For example, the first electrode layer comprises a lateral touch
electrode, and the second electrode layer comprises a longitudinal
touch electrode. The manufacturing method also comprises:
depositing a first electrode layer on the substrate and forming
patterns of the lateral touch electrode and the first ground wire
by a patterning process; and depositing a second electrode layer on
the insulating layer and forming patterns of the longitudinal touch
electrode and the second ground wire by a patterning process.
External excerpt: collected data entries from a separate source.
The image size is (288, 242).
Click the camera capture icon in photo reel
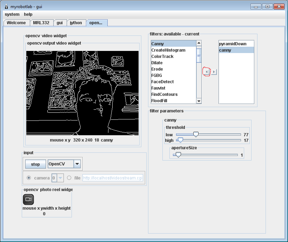28,199
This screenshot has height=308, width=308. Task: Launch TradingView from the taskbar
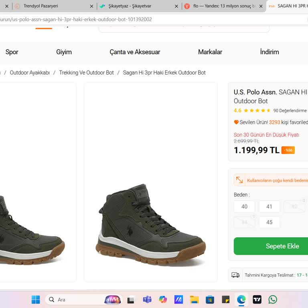click(x=257, y=300)
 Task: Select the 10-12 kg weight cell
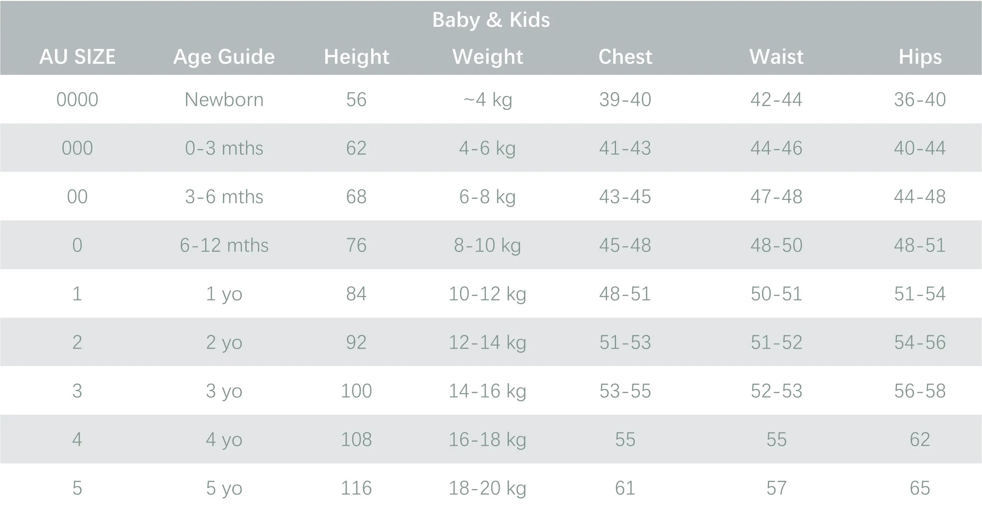pos(488,294)
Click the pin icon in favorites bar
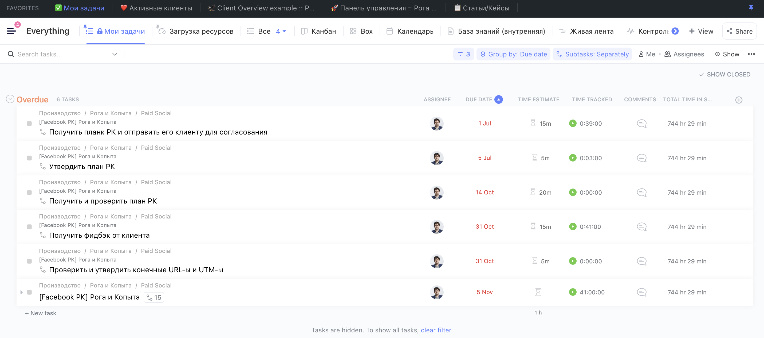The width and height of the screenshot is (764, 338). (751, 8)
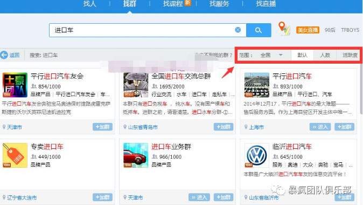363x205 pixels.
Task: Click the 美女直播 hot tag
Action: tap(308, 30)
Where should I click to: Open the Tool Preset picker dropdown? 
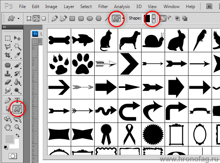click(x=18, y=18)
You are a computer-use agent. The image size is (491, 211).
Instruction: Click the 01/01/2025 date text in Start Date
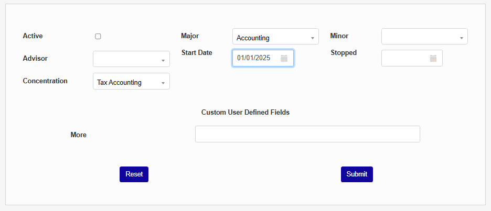point(254,58)
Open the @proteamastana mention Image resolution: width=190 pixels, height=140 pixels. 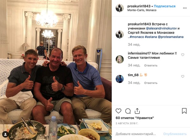point(171,37)
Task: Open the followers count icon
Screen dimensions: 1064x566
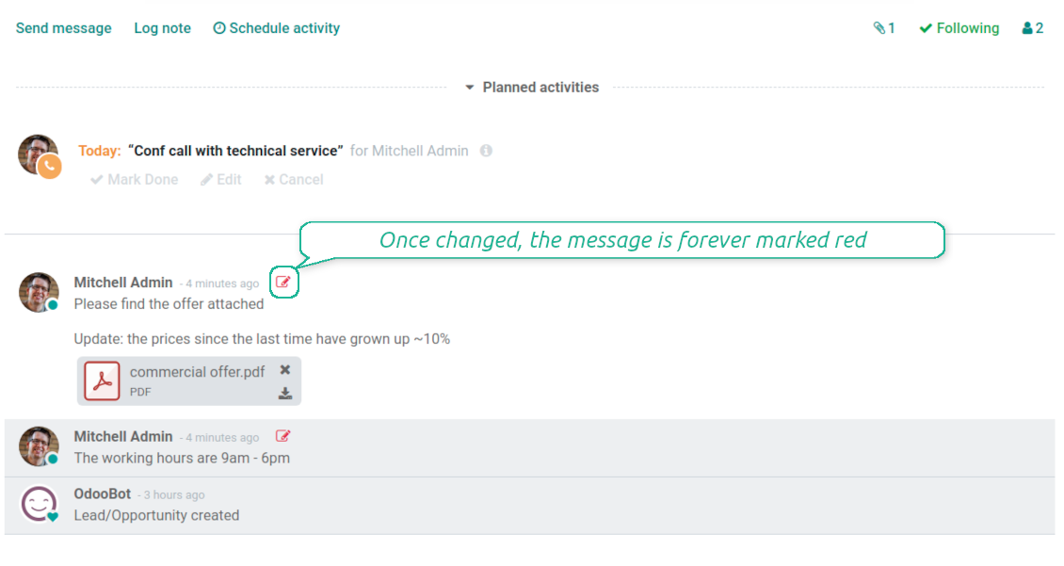Action: 1033,28
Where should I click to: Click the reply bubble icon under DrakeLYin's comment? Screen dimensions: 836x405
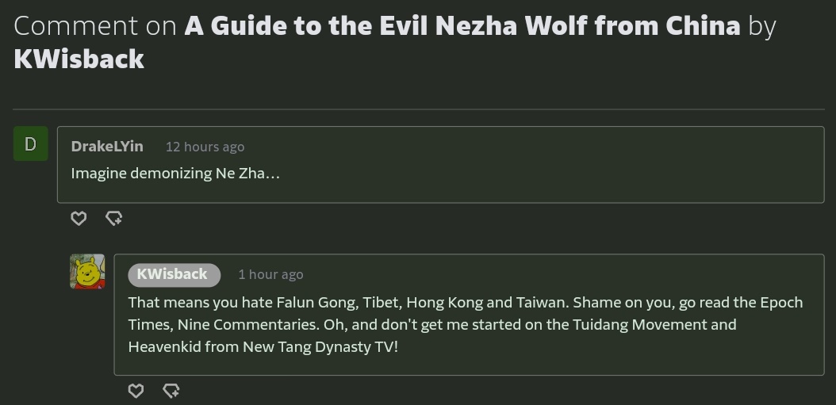tap(113, 218)
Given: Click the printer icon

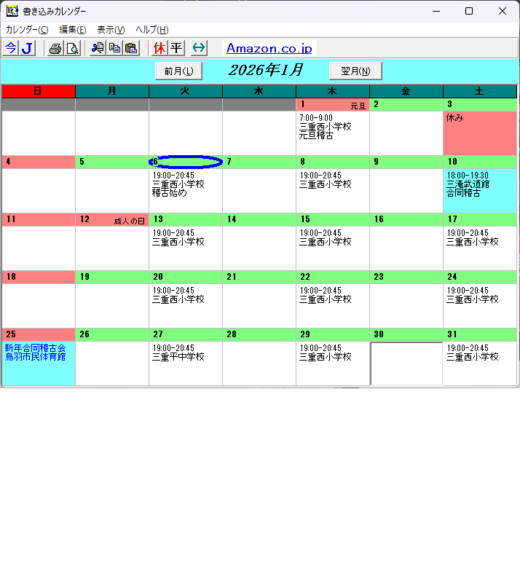Looking at the screenshot, I should coord(55,48).
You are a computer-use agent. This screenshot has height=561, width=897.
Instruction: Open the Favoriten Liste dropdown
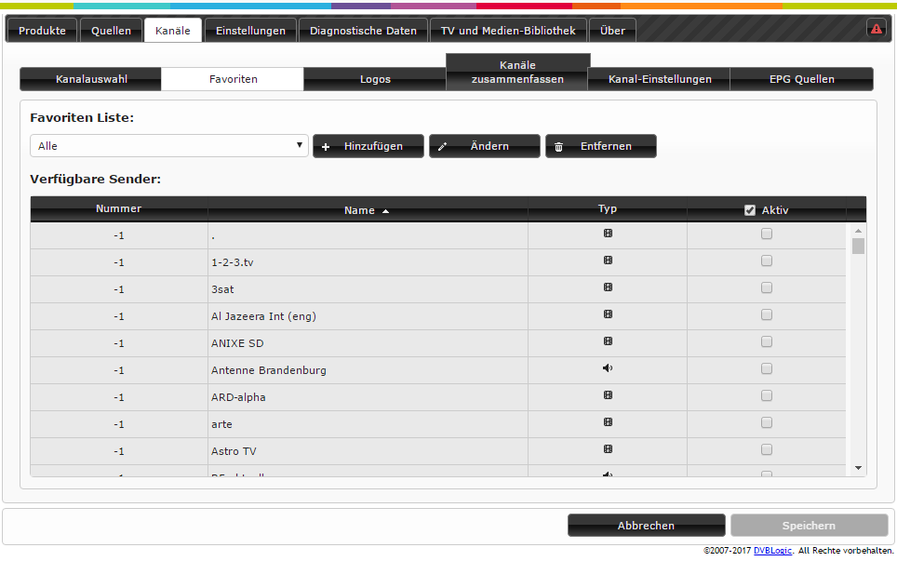[x=169, y=146]
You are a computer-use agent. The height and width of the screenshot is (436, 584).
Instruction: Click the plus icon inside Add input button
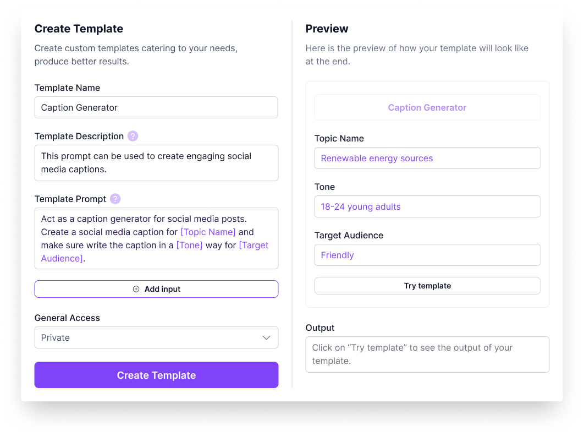[x=136, y=288]
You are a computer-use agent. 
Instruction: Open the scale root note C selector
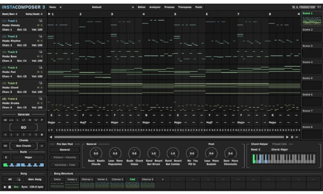coord(6,157)
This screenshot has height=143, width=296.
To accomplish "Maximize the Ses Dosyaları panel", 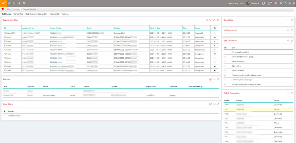I will coord(292,40).
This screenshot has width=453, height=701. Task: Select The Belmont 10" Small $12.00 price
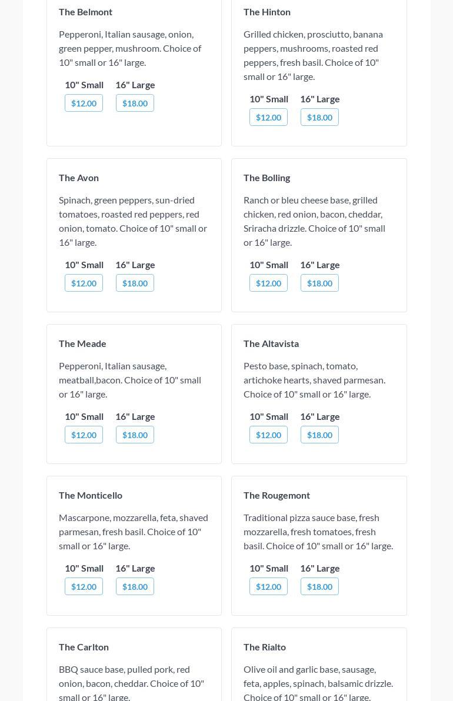point(84,104)
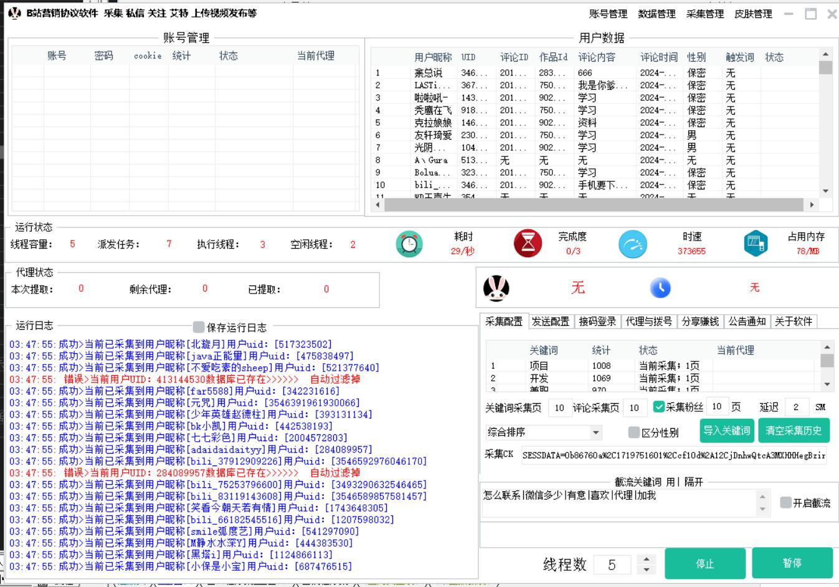Click the blue speedometer speed icon

(x=632, y=244)
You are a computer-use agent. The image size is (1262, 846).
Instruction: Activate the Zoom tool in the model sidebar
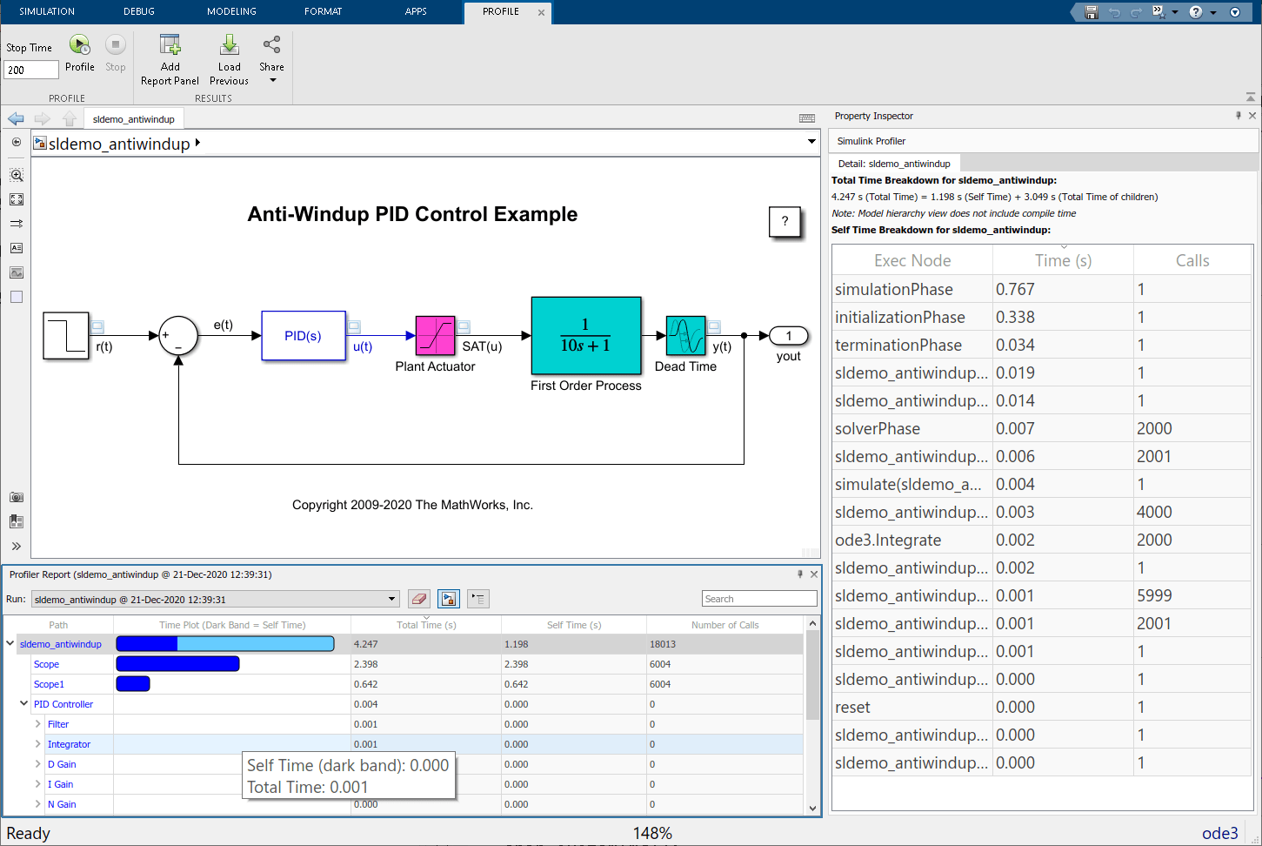16,174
BRIEF DESCRIPTION OF THE DRAWINGS
Embodiments of the present disclosure will be described in more
detail below with reference to accompanying drawings to allow an
ordinary skill in the art to more clearly understand embodiments of
the present disclosure, in which:
FIG. 1 is a schematically structural diagram of a touch panel
provided in an embodiment of the present disclosure;
FIG. 2 is a part of a schematically structural view of a touch
panel provided in an embodiment of the present disclosure;
FIG. 3 is a part of a schematically structural view of a touch
panel provided in another embodiment of the present disclosure;
FIG. 4 is a part of a schematically structural view of a touch
panel provided in yet another embodiment of the present disclosure;
and
FIG. 5 is a flow chart of a method for manufacturing a touch panel
provided in an embodiment of the present disclosure.
DETAILED DESCRIPTION
Technical solutions of the embodiments will be described in a
clearly and fully understandable way in connection with the
drawings related to the embodiments of the disclosure. It is
apparent that the described embodiments are just a part but not all
of the embodiments of the disclosure. Based on the described
embodiments herein, those skilled in the art can obtain other
embodiment(s), without any creative work, which shall be within the
scope of the disclosure.
The inventors noticed that the touch panels suffer more and more
the electrostatic (ESD) affect with the extension of application
fields of touch panels and the popularity of large size touch
panels. For example, the touch panels in the art have no effective
protection ways against the generation of the inductive
electrostatic and releasing of electrostatic accumulation during
the manufacturing process, structures, such as sensing electrodes,
and metal wirings in touch panels, are susceptible to poor
electrostatic induction. And the light blocking structure in the
black matrix region in the touch panels in the art consists of
carbon wrapped in resin layer, when electrostatic induction
currents are generated in metal wirings or sensing electrode paths
of the black matrix region, the resin layer of the light blocking
structure tends to be electrically broken down such that the light
blocking structure forms a conducting path, resulting in problems,
such as higher analog-to-digital converter (ADC) on electrical side
edge, and short circuiting between the transmitting electrode and
the receiving electrode (Tx&Rx short).
As shown in FIGS. 1-4, a touch panel provided in an embodiment of
the present disclosure includes a first electrode layer 1 and a
second electrode layer 2 for sensing touch, and an insulating layer
3 located between the first electrode layer 1 and the second
electrode layer 2. The touch panel also includes a first ground
wire 4 disposed on a side of the insulating layer 3 facing the
first electrode layer 1 and a second ground wire 5 disposed on a
side of the insulating layer 3 facing the second electrode layer 2.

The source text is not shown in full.